*Exercise goal*. Copy, from the entries below, each line in which the string "navigation" appears.
[Data supplied — start]
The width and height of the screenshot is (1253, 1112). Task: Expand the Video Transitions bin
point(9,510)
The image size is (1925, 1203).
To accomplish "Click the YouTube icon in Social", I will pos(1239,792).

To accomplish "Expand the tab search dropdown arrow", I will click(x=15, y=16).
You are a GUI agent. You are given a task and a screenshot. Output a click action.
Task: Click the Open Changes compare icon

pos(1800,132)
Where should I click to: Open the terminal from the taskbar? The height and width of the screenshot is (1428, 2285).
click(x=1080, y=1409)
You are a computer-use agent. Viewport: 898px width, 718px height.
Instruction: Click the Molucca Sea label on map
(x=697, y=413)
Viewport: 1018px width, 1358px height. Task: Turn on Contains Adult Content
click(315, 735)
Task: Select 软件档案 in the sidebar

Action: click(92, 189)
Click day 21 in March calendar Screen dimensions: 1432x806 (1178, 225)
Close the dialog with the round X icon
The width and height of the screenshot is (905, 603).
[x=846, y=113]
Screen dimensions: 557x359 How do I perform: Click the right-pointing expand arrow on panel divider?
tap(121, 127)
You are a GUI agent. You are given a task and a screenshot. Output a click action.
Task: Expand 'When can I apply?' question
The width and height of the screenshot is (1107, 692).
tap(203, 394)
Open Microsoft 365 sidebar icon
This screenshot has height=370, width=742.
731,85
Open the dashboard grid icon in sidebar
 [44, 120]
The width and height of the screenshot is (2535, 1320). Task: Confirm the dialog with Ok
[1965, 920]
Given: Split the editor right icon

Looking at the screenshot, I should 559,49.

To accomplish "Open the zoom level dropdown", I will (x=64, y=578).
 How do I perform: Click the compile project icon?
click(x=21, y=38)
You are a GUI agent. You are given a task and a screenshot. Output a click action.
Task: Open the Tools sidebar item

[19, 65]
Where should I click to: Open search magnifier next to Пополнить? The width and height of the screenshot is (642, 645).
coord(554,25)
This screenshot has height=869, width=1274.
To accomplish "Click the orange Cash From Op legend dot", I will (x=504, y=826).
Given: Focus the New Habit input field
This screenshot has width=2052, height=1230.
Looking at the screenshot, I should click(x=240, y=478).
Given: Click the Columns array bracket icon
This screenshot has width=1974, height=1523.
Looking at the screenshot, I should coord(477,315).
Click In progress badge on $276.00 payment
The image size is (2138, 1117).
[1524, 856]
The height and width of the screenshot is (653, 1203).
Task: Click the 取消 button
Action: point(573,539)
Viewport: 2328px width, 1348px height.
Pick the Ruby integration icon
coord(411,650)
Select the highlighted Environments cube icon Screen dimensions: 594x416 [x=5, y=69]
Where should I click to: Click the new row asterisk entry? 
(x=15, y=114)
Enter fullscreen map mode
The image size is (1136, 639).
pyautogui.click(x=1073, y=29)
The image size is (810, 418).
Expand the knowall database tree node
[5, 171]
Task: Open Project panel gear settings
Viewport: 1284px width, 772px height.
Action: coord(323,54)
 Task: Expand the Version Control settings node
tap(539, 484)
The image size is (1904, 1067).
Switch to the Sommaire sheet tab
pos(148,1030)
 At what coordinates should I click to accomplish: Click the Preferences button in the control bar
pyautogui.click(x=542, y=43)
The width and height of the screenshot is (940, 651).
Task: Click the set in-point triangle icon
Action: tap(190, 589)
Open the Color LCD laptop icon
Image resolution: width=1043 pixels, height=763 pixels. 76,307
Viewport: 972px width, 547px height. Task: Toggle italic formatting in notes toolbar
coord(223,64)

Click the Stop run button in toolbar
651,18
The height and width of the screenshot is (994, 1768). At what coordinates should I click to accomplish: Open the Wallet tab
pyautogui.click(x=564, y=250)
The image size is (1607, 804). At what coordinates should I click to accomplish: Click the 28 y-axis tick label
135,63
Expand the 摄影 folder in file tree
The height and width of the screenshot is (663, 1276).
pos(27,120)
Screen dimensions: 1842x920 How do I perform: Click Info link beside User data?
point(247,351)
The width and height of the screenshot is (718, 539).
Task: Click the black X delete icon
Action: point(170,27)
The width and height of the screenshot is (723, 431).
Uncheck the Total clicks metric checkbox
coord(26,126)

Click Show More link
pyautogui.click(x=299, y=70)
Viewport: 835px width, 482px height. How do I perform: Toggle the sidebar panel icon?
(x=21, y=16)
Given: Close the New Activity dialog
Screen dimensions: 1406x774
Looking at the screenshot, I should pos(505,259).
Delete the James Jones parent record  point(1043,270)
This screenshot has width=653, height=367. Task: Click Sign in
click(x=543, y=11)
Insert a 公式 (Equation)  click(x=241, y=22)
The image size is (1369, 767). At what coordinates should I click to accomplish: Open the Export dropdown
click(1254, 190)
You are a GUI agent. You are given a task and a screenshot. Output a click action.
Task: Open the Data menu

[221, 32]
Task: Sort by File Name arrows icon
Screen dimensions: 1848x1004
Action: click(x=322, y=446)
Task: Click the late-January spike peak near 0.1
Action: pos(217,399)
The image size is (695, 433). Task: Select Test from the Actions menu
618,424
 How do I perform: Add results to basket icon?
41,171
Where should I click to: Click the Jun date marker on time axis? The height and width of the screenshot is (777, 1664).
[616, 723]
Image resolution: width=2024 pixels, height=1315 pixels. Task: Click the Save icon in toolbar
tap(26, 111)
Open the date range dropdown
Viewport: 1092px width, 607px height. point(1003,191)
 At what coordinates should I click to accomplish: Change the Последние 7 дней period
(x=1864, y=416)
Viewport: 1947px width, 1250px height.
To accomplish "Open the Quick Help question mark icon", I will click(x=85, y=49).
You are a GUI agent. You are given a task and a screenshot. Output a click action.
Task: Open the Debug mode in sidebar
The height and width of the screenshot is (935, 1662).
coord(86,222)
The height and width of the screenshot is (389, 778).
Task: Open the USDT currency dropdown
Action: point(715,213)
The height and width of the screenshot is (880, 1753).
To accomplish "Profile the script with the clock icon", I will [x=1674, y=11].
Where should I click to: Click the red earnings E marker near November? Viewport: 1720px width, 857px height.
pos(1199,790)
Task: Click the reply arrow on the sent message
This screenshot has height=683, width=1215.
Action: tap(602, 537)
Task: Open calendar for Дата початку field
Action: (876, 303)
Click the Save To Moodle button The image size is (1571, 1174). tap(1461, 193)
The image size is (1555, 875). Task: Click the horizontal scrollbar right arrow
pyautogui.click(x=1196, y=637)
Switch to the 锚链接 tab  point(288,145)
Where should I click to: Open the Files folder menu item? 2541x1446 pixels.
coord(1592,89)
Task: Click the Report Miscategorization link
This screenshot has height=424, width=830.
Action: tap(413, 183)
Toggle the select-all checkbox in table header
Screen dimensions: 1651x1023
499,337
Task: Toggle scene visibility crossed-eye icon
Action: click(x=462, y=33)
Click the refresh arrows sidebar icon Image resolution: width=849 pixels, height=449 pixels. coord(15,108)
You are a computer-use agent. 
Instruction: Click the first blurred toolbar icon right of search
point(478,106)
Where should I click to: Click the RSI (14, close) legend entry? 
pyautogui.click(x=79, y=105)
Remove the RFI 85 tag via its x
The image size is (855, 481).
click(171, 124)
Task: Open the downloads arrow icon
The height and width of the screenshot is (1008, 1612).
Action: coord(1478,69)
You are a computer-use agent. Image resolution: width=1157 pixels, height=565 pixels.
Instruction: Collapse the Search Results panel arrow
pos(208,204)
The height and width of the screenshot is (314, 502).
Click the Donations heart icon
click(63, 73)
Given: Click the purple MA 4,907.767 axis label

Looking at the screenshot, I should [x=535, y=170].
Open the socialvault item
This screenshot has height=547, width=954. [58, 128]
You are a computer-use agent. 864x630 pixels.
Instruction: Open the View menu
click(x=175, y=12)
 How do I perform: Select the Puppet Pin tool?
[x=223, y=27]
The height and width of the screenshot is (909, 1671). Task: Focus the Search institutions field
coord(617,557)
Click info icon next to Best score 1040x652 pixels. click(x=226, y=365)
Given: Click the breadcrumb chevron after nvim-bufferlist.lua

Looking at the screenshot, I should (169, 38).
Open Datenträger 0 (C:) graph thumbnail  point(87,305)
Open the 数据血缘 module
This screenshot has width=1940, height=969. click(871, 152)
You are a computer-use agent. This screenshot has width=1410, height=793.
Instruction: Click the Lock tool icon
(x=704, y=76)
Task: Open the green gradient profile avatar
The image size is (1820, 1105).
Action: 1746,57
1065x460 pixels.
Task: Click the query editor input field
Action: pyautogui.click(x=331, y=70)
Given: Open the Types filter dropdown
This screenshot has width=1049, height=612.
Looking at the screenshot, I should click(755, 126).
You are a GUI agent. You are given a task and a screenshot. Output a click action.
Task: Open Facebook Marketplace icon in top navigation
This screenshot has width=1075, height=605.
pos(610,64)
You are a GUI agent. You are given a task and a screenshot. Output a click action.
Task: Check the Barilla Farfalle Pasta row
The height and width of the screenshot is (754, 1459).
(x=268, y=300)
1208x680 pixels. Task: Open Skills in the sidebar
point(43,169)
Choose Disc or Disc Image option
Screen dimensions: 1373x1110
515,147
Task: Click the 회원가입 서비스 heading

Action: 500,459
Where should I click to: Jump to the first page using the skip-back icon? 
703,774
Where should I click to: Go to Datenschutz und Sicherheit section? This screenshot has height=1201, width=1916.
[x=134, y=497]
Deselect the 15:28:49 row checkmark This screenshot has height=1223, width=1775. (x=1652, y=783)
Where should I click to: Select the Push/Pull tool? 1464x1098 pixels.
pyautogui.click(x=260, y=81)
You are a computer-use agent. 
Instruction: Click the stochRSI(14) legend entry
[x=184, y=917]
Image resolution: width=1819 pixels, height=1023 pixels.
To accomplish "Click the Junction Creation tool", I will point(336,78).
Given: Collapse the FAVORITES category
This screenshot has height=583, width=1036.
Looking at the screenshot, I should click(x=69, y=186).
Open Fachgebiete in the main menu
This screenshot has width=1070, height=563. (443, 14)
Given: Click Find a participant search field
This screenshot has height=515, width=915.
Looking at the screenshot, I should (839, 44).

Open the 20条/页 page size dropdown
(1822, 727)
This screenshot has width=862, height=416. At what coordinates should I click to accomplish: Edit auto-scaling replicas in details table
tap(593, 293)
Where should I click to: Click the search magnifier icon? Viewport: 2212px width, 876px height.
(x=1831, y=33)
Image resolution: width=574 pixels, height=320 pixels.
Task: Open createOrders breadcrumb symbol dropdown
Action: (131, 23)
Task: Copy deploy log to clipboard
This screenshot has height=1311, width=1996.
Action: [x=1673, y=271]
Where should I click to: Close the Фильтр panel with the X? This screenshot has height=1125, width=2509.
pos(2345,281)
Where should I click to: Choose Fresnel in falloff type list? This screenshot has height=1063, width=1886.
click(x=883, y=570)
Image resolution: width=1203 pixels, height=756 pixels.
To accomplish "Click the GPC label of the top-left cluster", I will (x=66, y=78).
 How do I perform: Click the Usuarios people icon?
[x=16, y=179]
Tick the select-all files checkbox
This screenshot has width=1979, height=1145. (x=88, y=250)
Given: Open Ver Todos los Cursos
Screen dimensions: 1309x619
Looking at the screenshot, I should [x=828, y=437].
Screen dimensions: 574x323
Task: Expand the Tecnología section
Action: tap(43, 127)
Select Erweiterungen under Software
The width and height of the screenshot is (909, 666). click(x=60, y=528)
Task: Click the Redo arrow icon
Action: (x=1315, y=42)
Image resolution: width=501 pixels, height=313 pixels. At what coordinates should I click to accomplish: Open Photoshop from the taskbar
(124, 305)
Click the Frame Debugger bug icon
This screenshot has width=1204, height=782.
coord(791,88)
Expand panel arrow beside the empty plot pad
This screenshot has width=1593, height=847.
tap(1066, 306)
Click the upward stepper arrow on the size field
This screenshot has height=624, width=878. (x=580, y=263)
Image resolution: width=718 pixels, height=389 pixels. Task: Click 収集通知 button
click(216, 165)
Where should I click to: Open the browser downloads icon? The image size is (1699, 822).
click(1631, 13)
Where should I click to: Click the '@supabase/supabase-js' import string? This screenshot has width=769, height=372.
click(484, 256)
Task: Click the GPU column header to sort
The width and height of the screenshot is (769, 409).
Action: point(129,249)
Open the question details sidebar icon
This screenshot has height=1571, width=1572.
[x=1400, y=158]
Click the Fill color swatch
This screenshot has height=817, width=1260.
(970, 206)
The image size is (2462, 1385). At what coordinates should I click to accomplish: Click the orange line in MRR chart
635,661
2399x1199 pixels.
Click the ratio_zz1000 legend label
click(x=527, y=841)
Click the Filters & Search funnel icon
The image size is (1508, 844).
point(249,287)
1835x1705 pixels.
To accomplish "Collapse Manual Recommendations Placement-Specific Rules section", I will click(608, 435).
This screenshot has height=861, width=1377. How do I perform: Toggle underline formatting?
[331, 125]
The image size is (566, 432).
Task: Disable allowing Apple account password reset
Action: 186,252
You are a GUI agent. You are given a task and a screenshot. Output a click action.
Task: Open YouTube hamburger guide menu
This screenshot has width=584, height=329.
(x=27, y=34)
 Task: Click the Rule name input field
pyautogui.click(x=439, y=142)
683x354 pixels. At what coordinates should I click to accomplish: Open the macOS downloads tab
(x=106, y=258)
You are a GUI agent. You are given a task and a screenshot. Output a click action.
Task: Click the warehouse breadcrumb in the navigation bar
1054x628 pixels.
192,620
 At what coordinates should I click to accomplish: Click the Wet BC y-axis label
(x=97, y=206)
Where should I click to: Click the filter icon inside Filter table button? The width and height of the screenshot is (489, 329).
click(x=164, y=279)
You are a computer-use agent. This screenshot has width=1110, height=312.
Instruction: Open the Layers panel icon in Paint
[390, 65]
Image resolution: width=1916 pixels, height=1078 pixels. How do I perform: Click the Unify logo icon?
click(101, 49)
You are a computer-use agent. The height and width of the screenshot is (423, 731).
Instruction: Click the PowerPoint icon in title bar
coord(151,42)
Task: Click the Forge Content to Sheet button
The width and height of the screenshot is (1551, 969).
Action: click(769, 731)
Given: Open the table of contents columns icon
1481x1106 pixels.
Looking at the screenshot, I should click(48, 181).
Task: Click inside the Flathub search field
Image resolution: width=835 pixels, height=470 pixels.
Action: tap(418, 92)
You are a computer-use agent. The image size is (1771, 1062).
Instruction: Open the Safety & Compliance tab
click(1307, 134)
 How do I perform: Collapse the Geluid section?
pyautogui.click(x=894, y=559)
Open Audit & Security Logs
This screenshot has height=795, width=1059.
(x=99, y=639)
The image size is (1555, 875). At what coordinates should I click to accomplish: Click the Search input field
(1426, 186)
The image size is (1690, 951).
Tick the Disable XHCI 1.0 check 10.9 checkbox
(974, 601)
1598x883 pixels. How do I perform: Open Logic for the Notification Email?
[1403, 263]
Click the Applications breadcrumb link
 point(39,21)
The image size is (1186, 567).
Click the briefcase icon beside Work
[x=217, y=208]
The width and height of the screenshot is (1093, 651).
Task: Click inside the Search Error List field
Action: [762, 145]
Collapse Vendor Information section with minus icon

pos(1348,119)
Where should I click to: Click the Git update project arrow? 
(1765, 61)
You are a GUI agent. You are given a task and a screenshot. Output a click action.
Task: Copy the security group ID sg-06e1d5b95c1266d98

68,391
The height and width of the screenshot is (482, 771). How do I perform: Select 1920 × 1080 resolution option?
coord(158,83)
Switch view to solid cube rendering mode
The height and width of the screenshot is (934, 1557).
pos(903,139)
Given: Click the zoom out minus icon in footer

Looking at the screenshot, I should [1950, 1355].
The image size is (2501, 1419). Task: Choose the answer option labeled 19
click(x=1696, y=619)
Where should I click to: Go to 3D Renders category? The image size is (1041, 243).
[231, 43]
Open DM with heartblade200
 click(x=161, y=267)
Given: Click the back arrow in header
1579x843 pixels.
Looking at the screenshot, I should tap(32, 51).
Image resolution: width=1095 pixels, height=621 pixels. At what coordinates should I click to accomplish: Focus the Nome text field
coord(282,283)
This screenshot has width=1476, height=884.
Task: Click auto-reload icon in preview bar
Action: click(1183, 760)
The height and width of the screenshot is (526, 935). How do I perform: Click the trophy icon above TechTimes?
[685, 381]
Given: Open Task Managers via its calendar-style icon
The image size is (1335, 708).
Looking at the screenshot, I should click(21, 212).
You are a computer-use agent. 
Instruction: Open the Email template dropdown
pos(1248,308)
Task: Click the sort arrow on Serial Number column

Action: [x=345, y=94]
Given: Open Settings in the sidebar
[Data supplied — finish]
*Result of this exercise*.
Task: Open Facebook Marketplace icon in top navigation
Task: Click the warehouse breadcrumb in the navigation bar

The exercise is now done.